[Opening Data in this exercise section]

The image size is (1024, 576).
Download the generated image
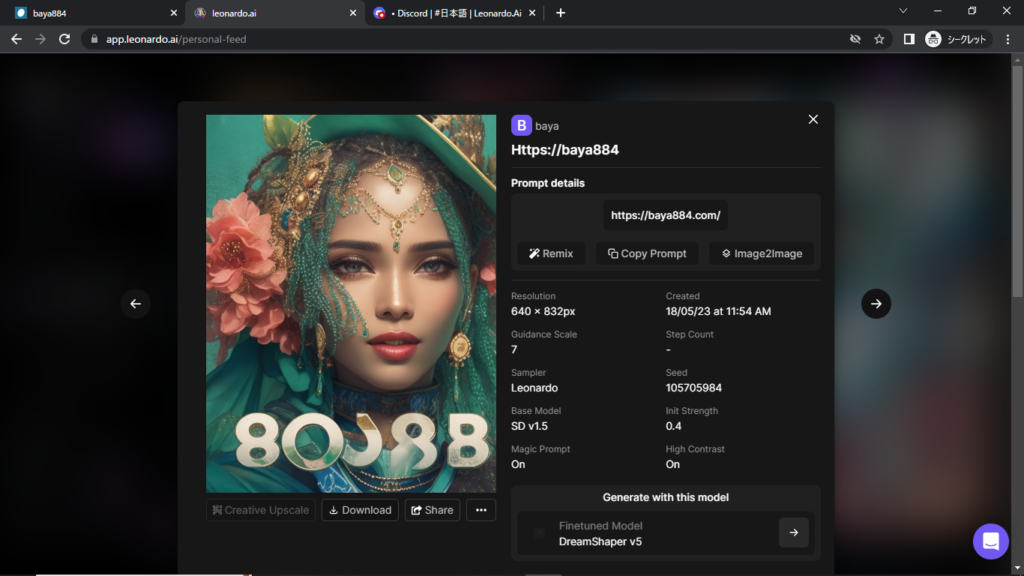359,510
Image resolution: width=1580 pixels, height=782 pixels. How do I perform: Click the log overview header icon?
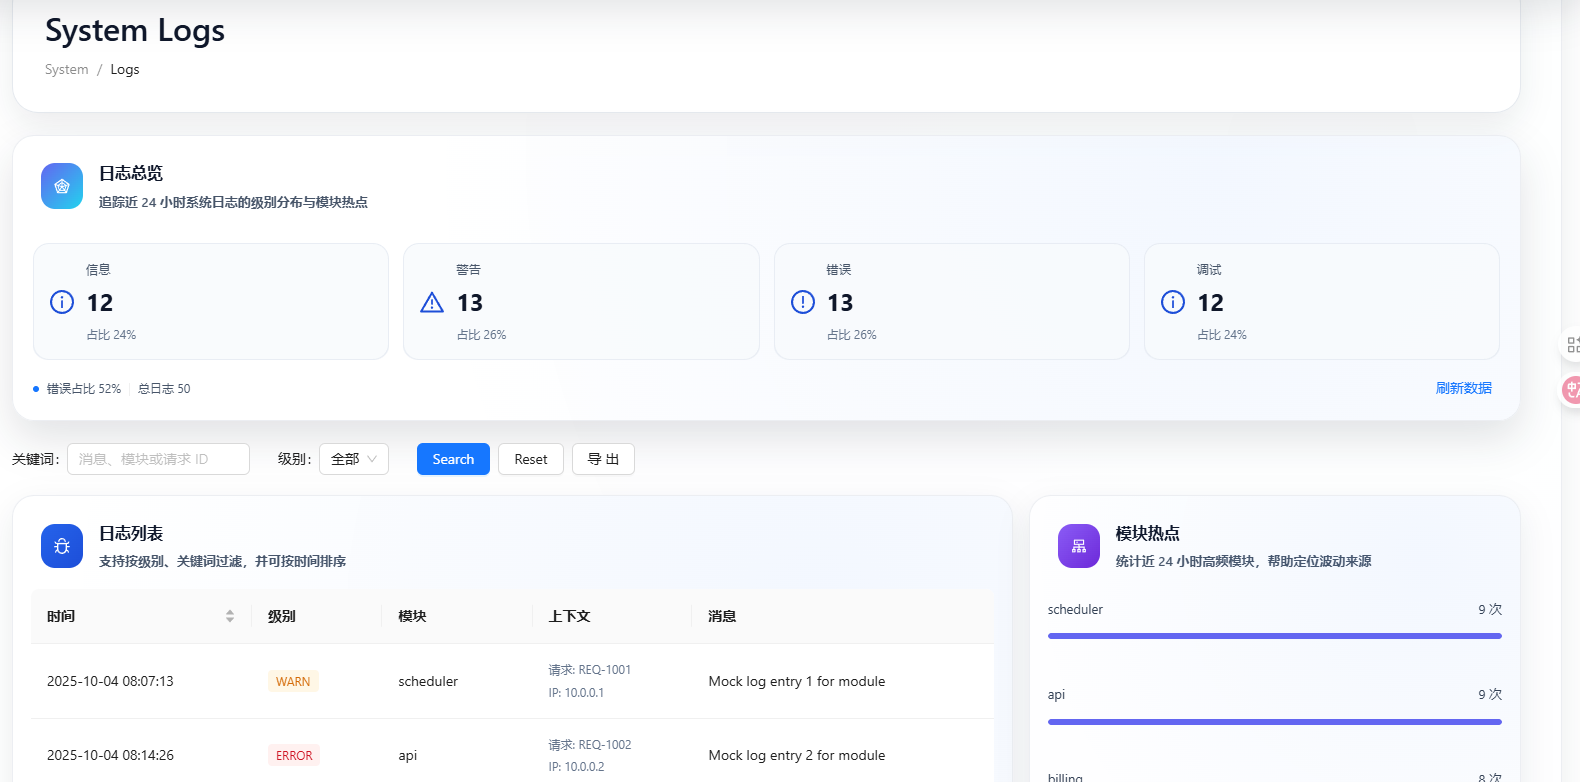62,186
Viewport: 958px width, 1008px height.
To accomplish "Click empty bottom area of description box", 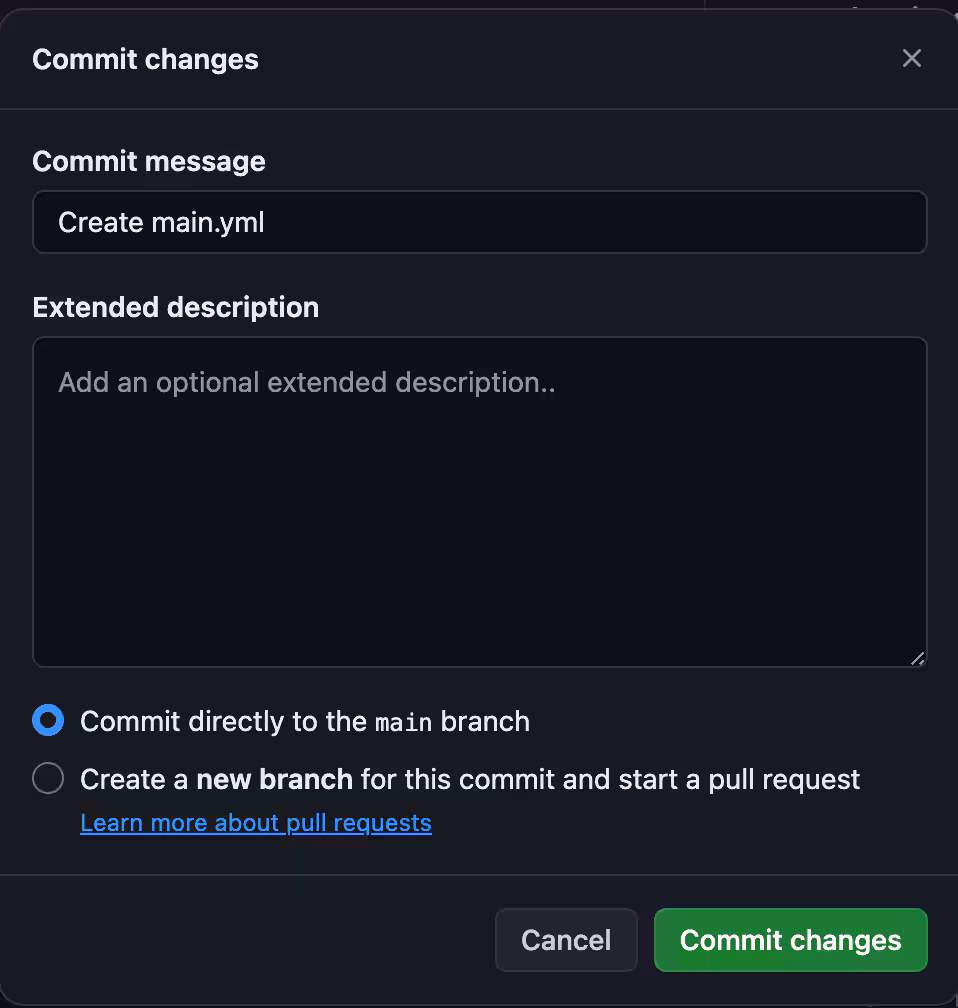I will point(479,620).
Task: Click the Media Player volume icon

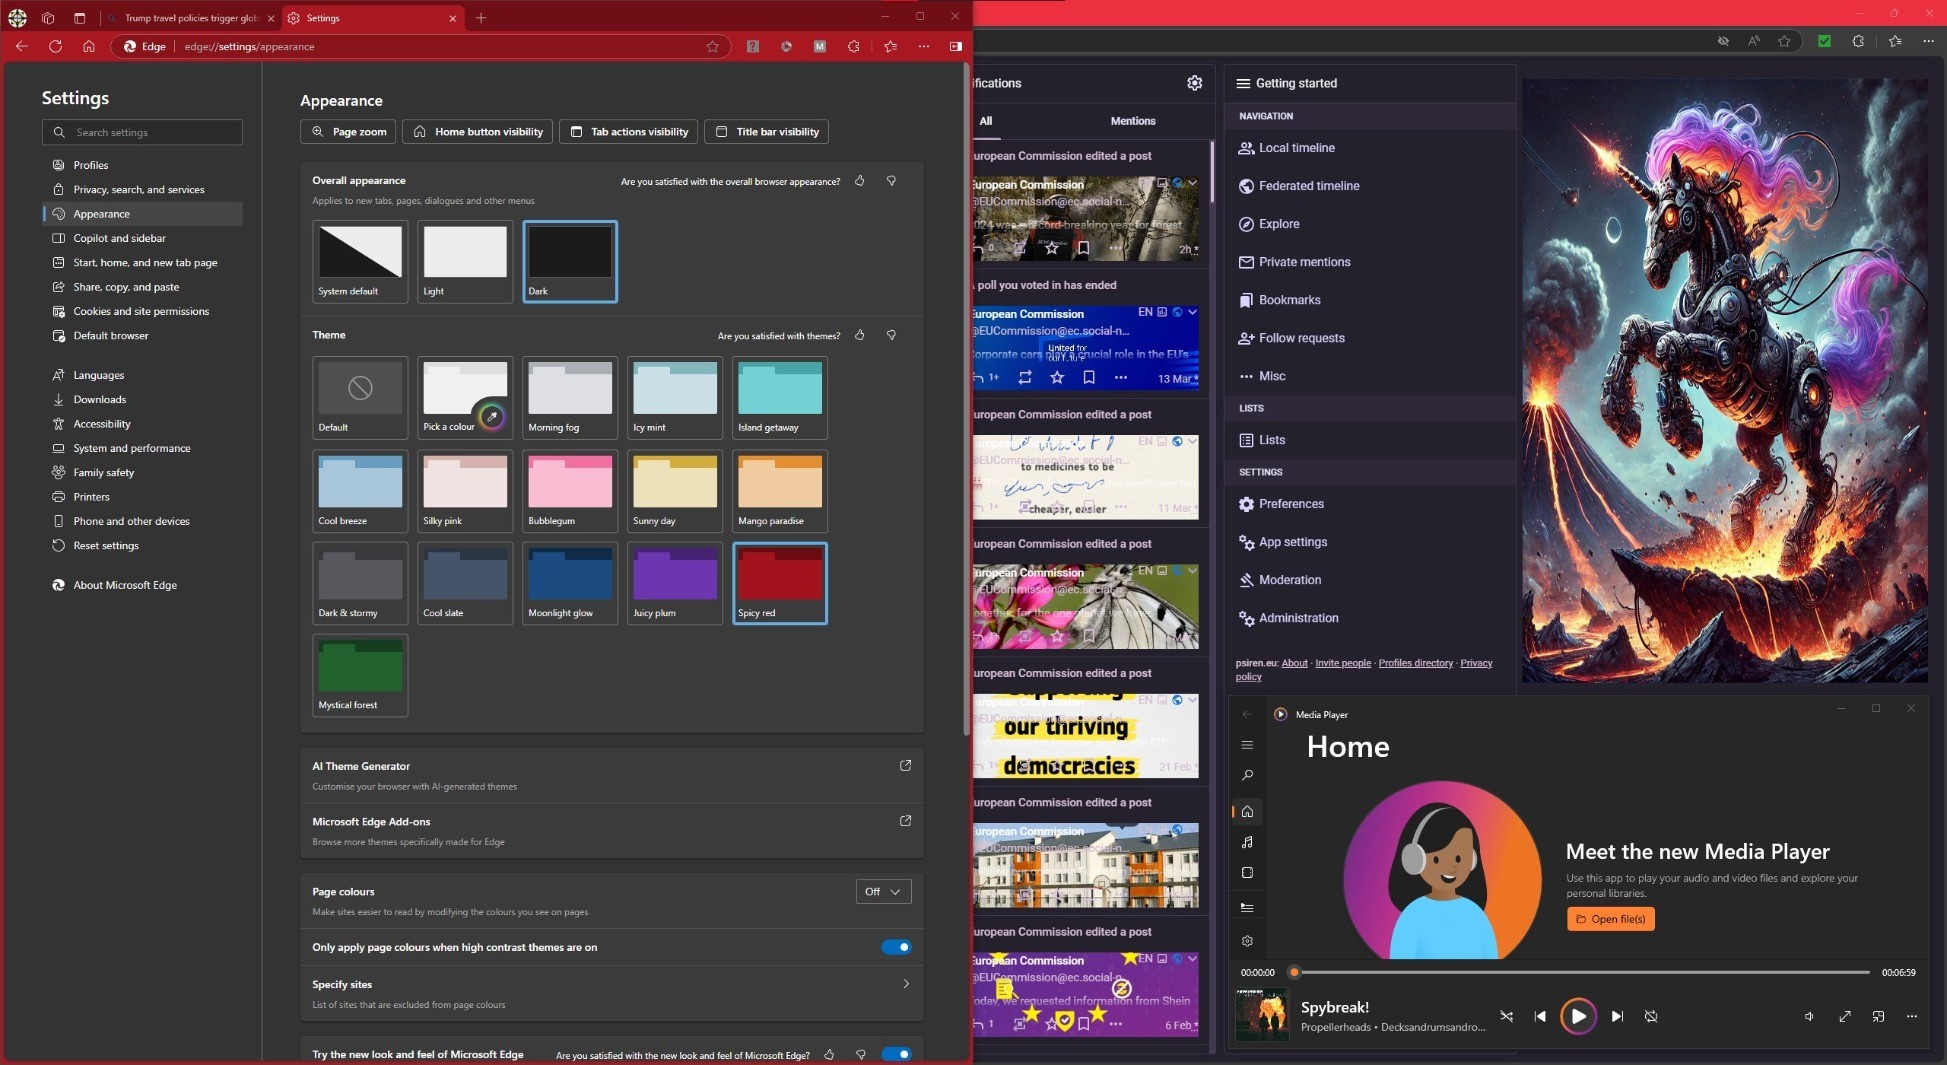Action: 1809,1016
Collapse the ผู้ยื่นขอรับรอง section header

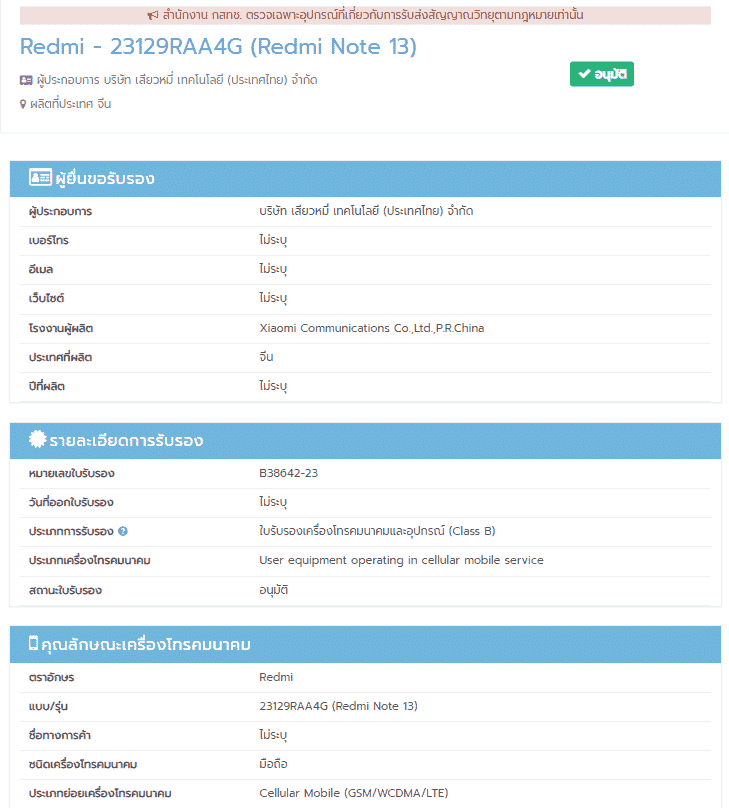[x=365, y=179]
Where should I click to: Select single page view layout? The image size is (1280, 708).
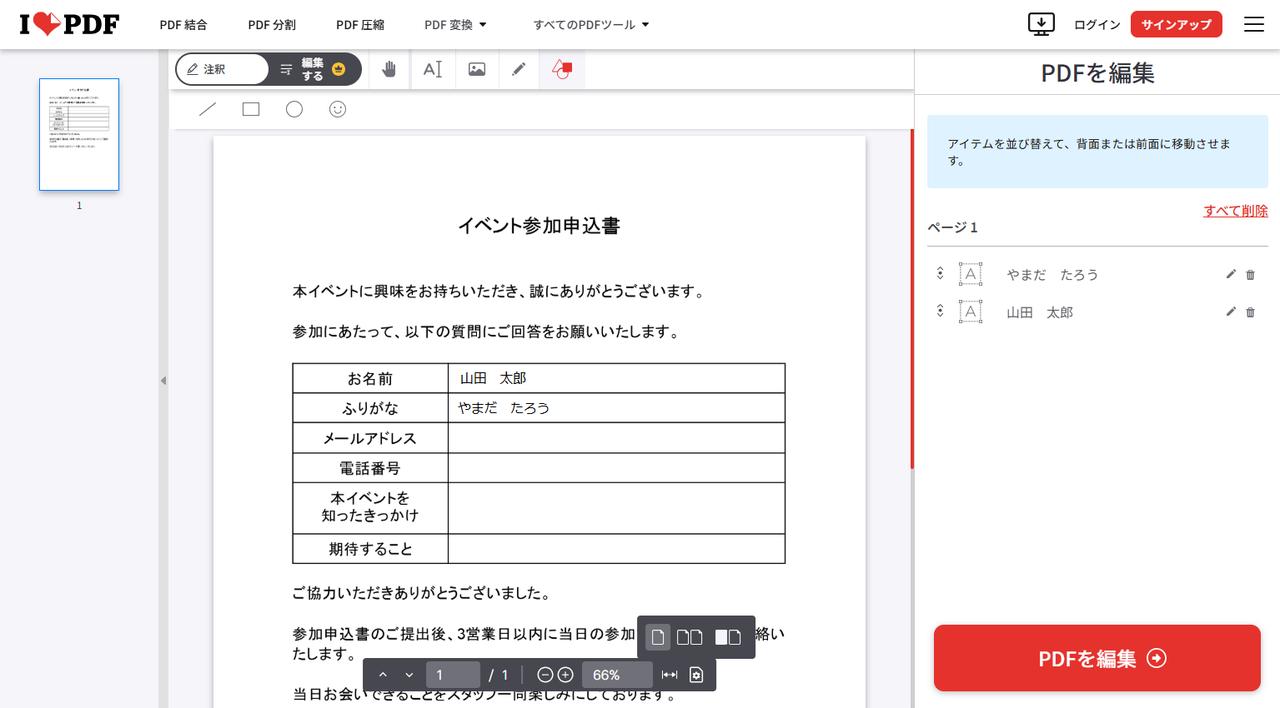point(657,636)
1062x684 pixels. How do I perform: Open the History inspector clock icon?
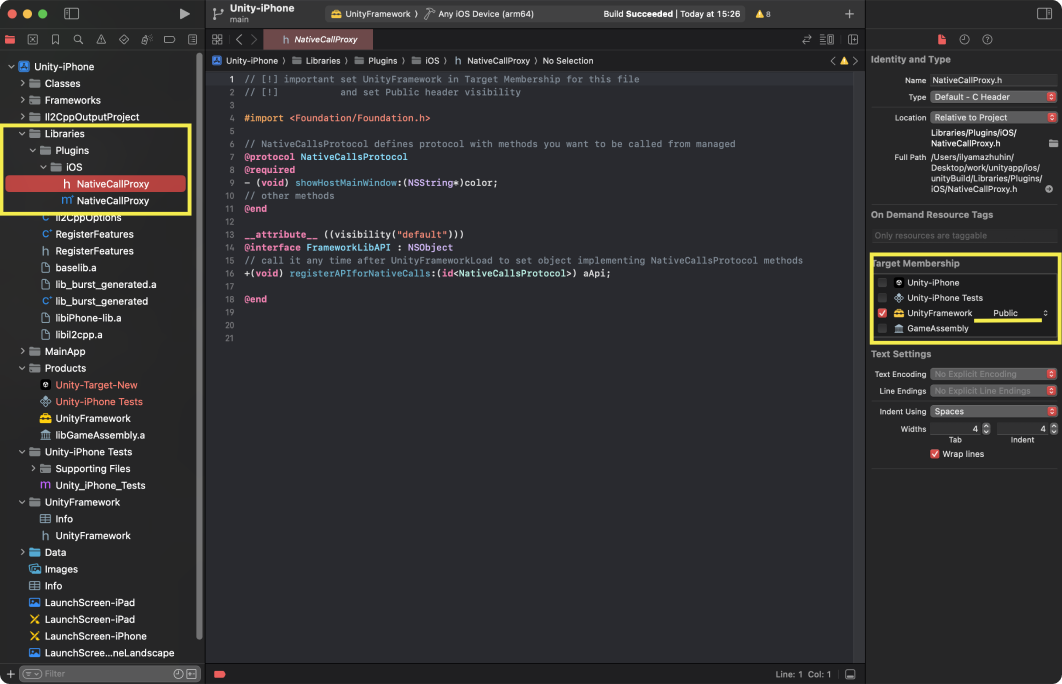pos(964,40)
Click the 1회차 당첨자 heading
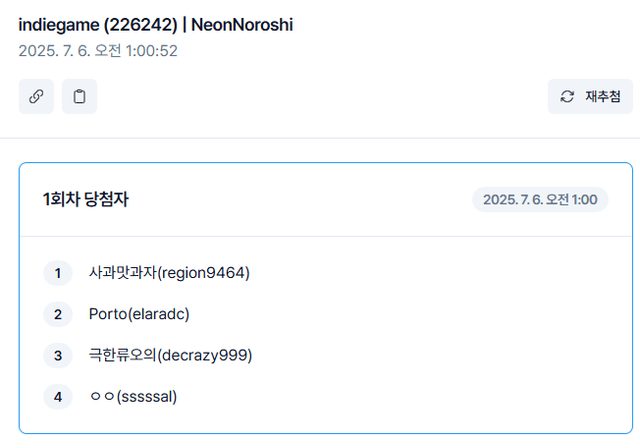The width and height of the screenshot is (640, 448). tap(86, 200)
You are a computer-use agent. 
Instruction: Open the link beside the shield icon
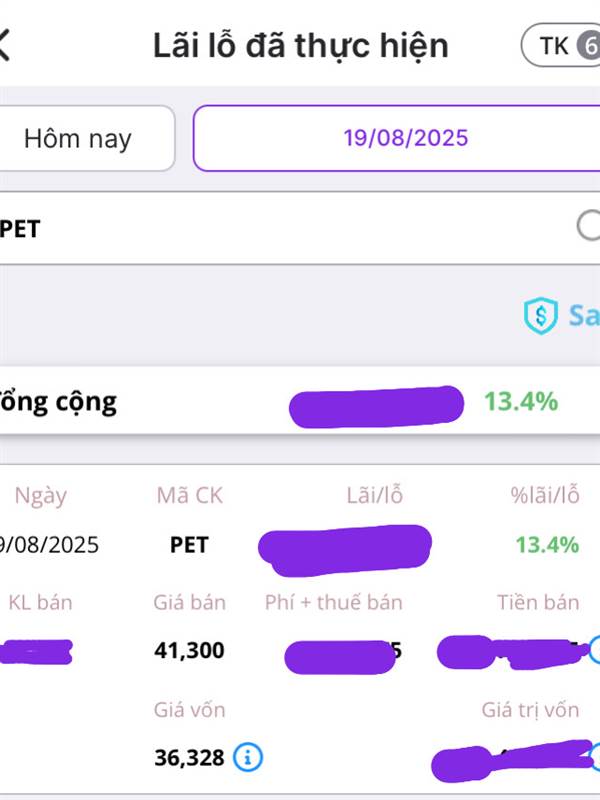[x=583, y=316]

[Closing Data in this exercise section]

Starting with the line that holds "Instruction: Open the", print each line through the last one of the data exactly as written, but do not include the pictures.

[Exercise solution]:
Instruction: Open the link beside the shield icon
[x=583, y=316]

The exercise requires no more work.